During the First World War and the trade depression afterwards the club's insured tonnage declined; the British government covered ship damage due to war up to 80% and by 1917 to 100%. British shipping though still the world's largest merchant fleet was waning. The 1916
economic sanctions against Germany, meant British clubs could no longer offer neutral ships like US vessels insurance, which prompted foundation of the US P&I club in 1917. US ships remained a major part of the Club's tonnage between the wars. In 1929 new members were Greek and Norwegian owners. Cargo, personal injury and sickness claims predominated. The civil war in Spain and Japan's invasion of China brought many claims and rapidly special premiums were imposed. During the Second World War, ships were lost but the Club's size increased slightly. The Club's vital documents were filmed and safely stored in Exeter.

===1945-1962===
From 1945-1962 shipping flourished, with world seaborne trade almost tripling from 1948 to more than 1.3 billion tonnes in 1960. Demand for energy and oil trade produced bigger and bigger tankers. The main source of claims for the Club continued to be personal injury, and rising cost of litigation but the recognition of oil pollution’s environmental impact as a major liability for shipowners provoked a debate on limiting owners’ liability. As the UK fleet declined, the Club increased its tonnage by expanding to Greek owners, and recruiting new fleets from Hong Kong and Korea. In 1962, the first non-British member, the Greek Marcos Lyras, was invited to join the Committee.

===1962-2002===
From 1962-1989 the container ship completely changed cargo handling and further internationalisation of shipping. In 1969, the Club formed an overseas re-insurance subsidiary in the Bahamas, which it changed to the Bermudas in 1972, and one in Guernsey in 1971 holding 80% of its assets. In 1979, the Club's tonnage peaked with a record number of 2,721 ships, of which 366 were tankers. This changed the Club's membership with the first overseas chairman in the 1970s and the first of two overseas offices was opened.
Enormous oil spills like the Torrey Canyon Disaster in 1967, the 1978 Amoco Cadiz oil spill and the Exxon Valdez oil spill confirmed earlier fears of liability.

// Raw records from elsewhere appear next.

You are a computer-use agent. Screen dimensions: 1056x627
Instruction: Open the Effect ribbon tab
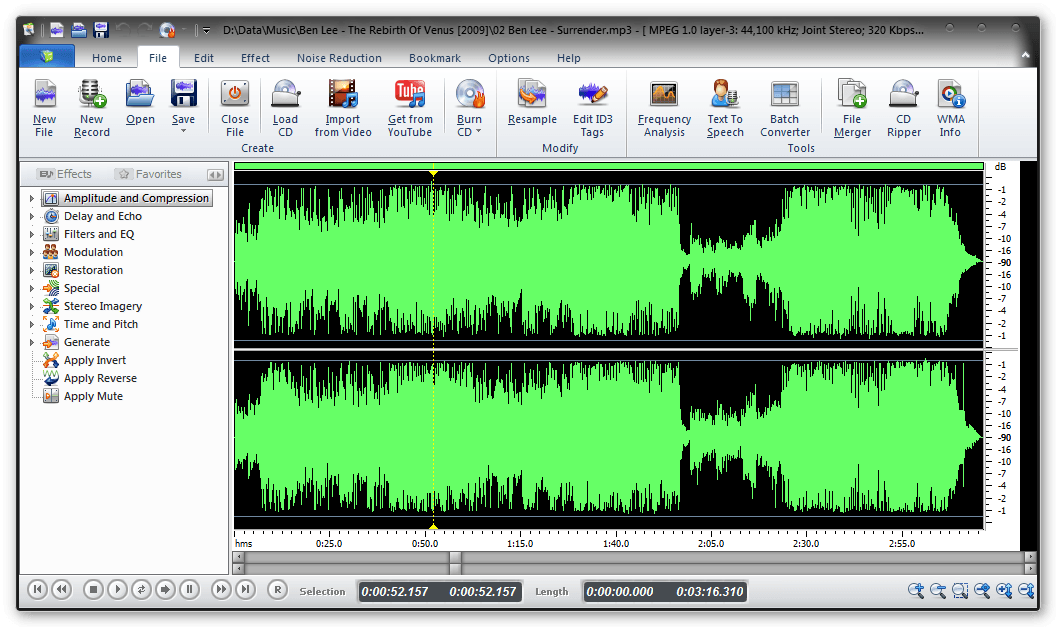(255, 58)
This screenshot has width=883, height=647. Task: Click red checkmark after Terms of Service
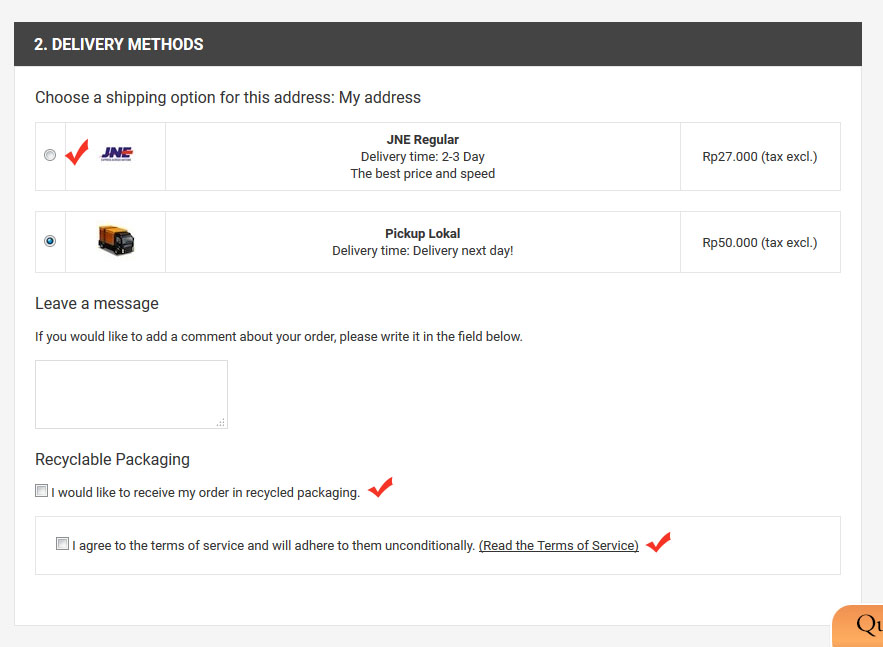coord(658,542)
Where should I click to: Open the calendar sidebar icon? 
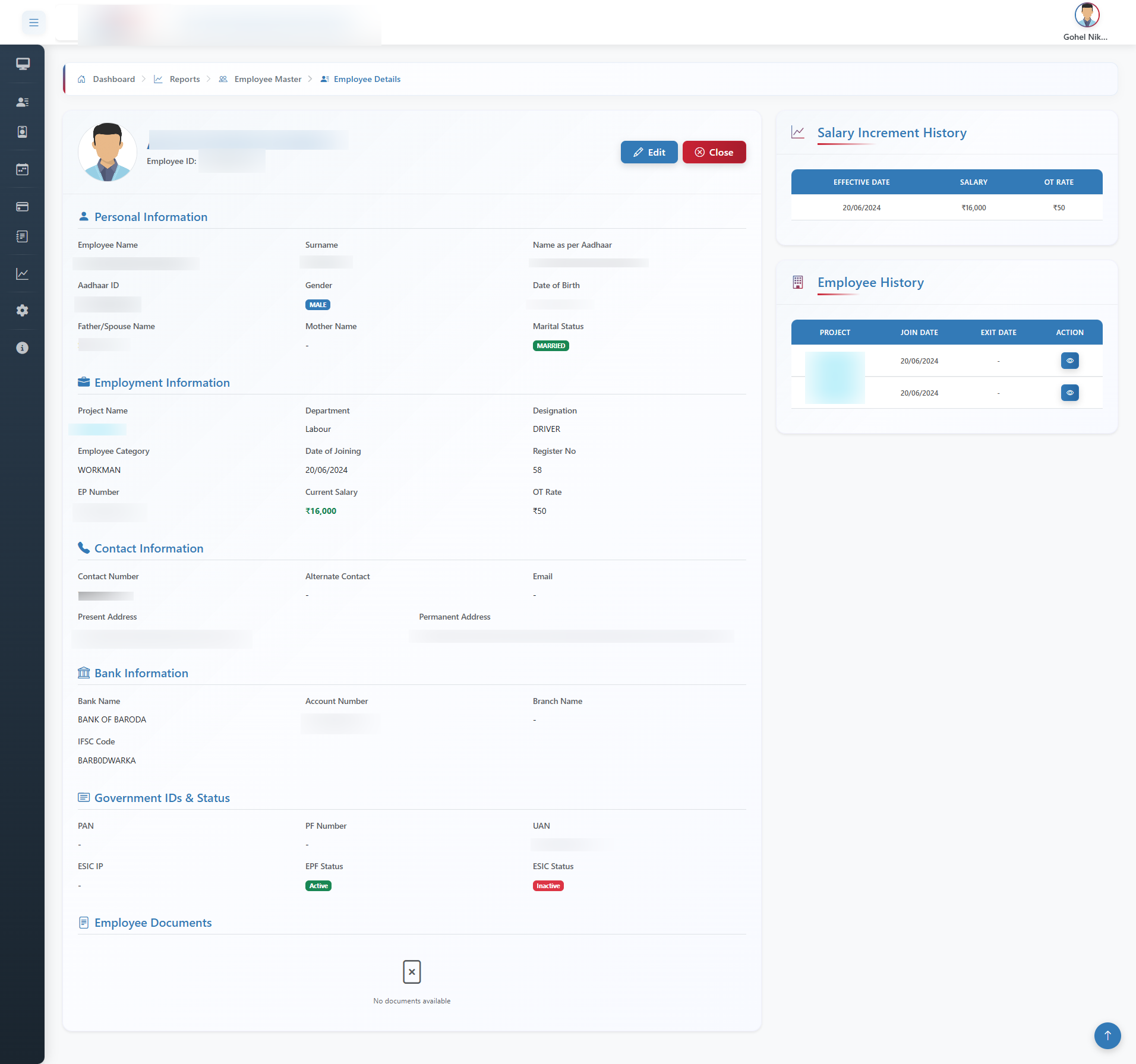(23, 170)
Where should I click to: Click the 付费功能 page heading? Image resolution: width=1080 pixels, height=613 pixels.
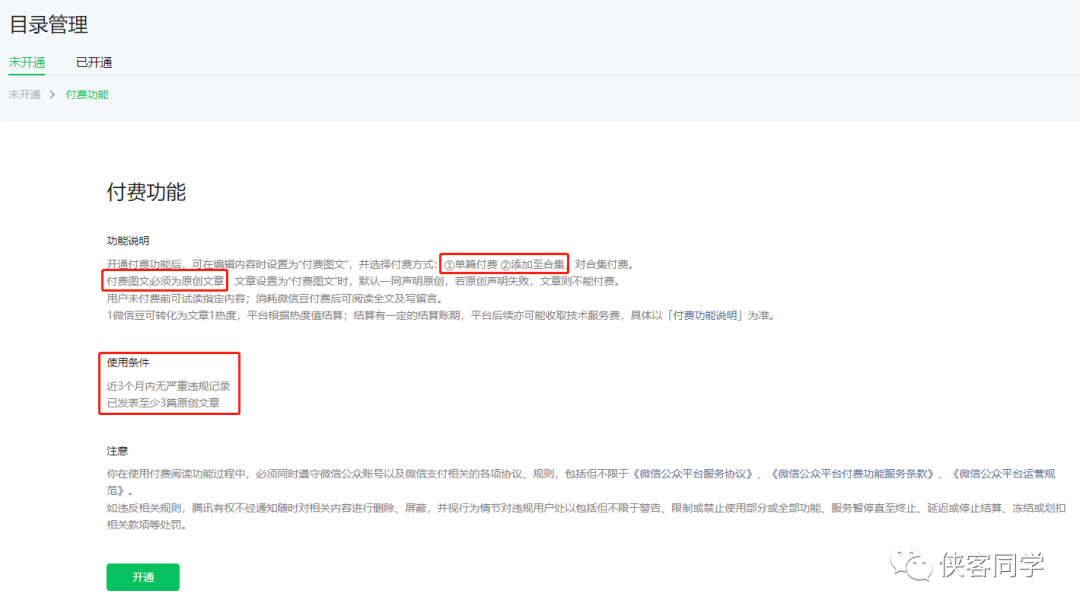click(x=146, y=190)

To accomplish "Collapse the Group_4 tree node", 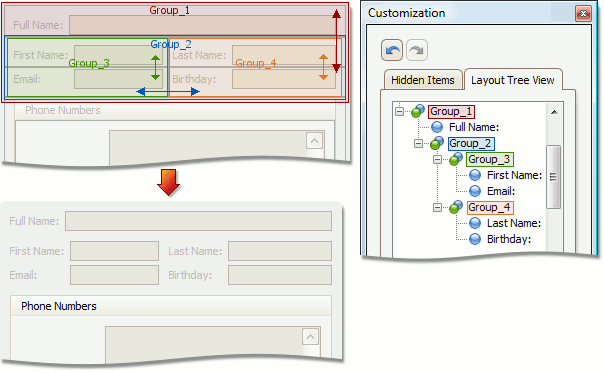I will tap(437, 208).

In the mid-1980s the depressed freight markets caused very low claims, but also brought fewer premium level members. Later in the decade the Club, like many others, experienced a sharp and persistent increase in the cost of claims, and by 1989, it had to significantly increase contributions.

From 1989–2002, the Club lost tonnage, financial difficulties unfolded. It made a series of reforms in the early 1990s with the Committee taking a more active role in the Club's affairs on re-insurance and limiting cover, which also shaped International Group policies.

===Since 2002===
The London P&I Club is the insurer of the MV Prestige, the oil tanker responsible for the Prestige oil spill in 2002. In January 2016 the Spanish Supreme Court held the London P&I Club liable for damages up to the amount of its overall cover for the shipowner for pollution of $1 billion. In October 2023, the English High Court declined to enforce the ruling, according to established precedent that the arbitration must happen in English courts in whole.

From 2002-2016 the club expanded in spite of the 2008 financial crisis.